O Brasil se destaca na América Latina, conforme análise do Banco de Compensações Internacionais (BIS), o que é um indicativo positivo. De acordo com o relatório publicado, o país exibe um crescimento robusto da demanda interna, ao passo que a economia latino-americana tem enfrentado um desempenho mais modesto neste ano.
A instituição atribui essa performance favorável ao mercado de trabalho aquecido e às transferências fiscais. No entanto, o BIS também emitiu um aviso sobre a inflação no Brasil, que está apresentando um comportamento oposto ao de outras economias globais. Enquanto a inflação mundial está em declínio, no Brasil e em algumas partes da América Latina, esse progresso está estagnado.
Fatores internos como uma demanda privada forte, reajustes em preços regulados e a desvalorização das moedas têm influenciado os preços nas regiões mencionadas. Em resposta ao aumento das expectativas inflacionárias, o Banco Central do Brasil elevou as taxas de juros rapidamente. Recentemente, o Comitê de Política Monetária decidiu elevar a taxa básica em 0,25 ponto percentual, alcançando 15% ao ano.

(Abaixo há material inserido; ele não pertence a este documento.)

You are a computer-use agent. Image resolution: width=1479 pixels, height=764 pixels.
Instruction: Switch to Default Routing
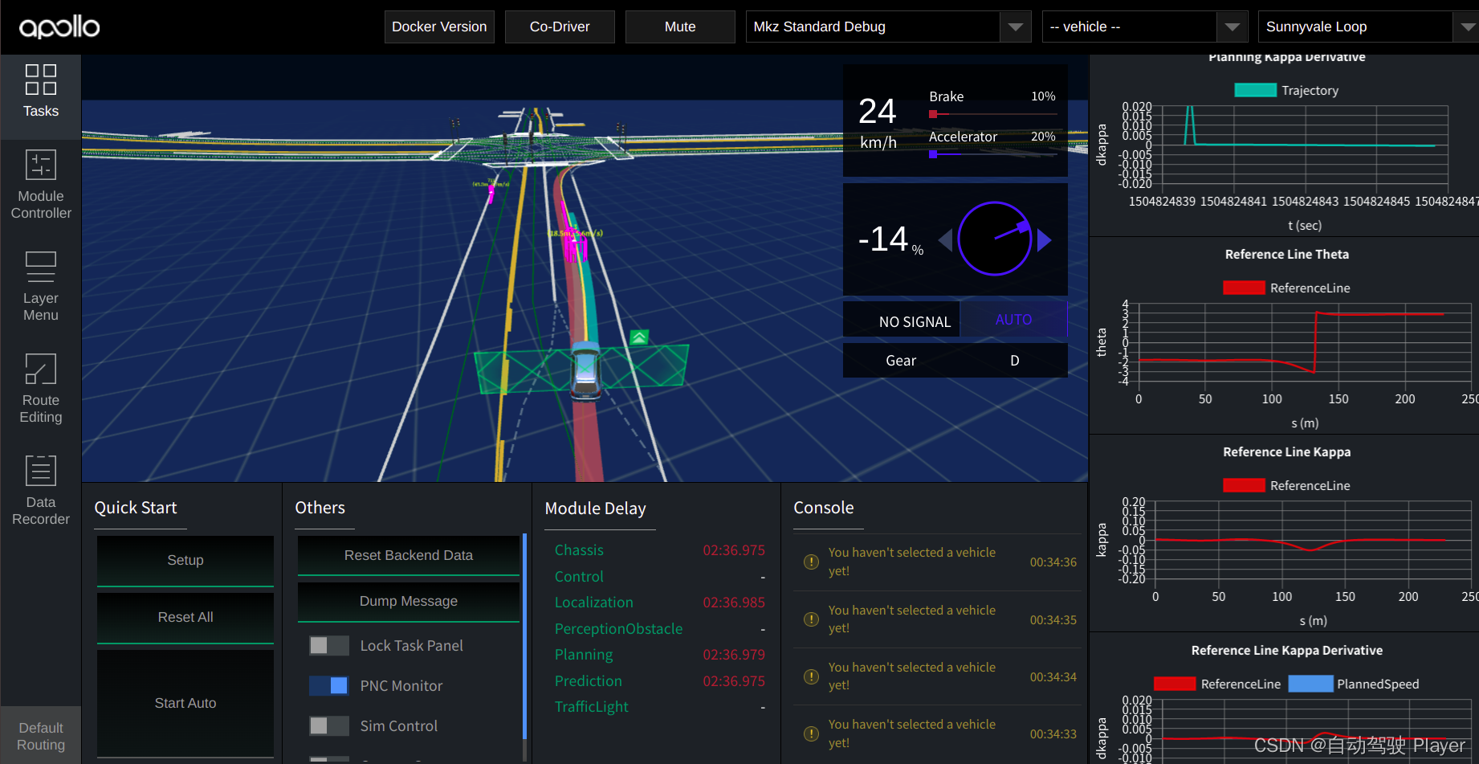tap(40, 734)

O mercado antecipou que essa taxa permanecerá até dezembro, com cortes na Selic projetados apenas para janeiro de 2026. Além disso, o relatório do BIS mencionou os impactos da política tarifária de Donald Trump na economia global, que dificultam o processo de desinflação em diversos países, criando um clima de incerteza que prejudica as expectativas econômicas. Tarifas novas geram interrupções comerciais e põem em xeque um cenário de crescimento mais suave que era esperado anteriormente.
O Fundo Monetário Internacional, o Banco Mundial e a Organização para a Cooperação e Desenvolvimento Econômico também revisaram suas expectativas de crescimento global após os anúncios tarifários. Por outro lado, o BIS alertou que, apesar dos riscos, não enxerga uma crise fiscal imediata.
O banco enfatizou a importância de ajustes fiscais rápidos para evitar consequências negativas no futuro e destacou que a interconexão dos mercados financeiros globais exige uma análise cuidadosa das influências externas. Ressaltou também a necessidade de preparação para futuras intervenções fiscais, como as realizadas durante a pandemia.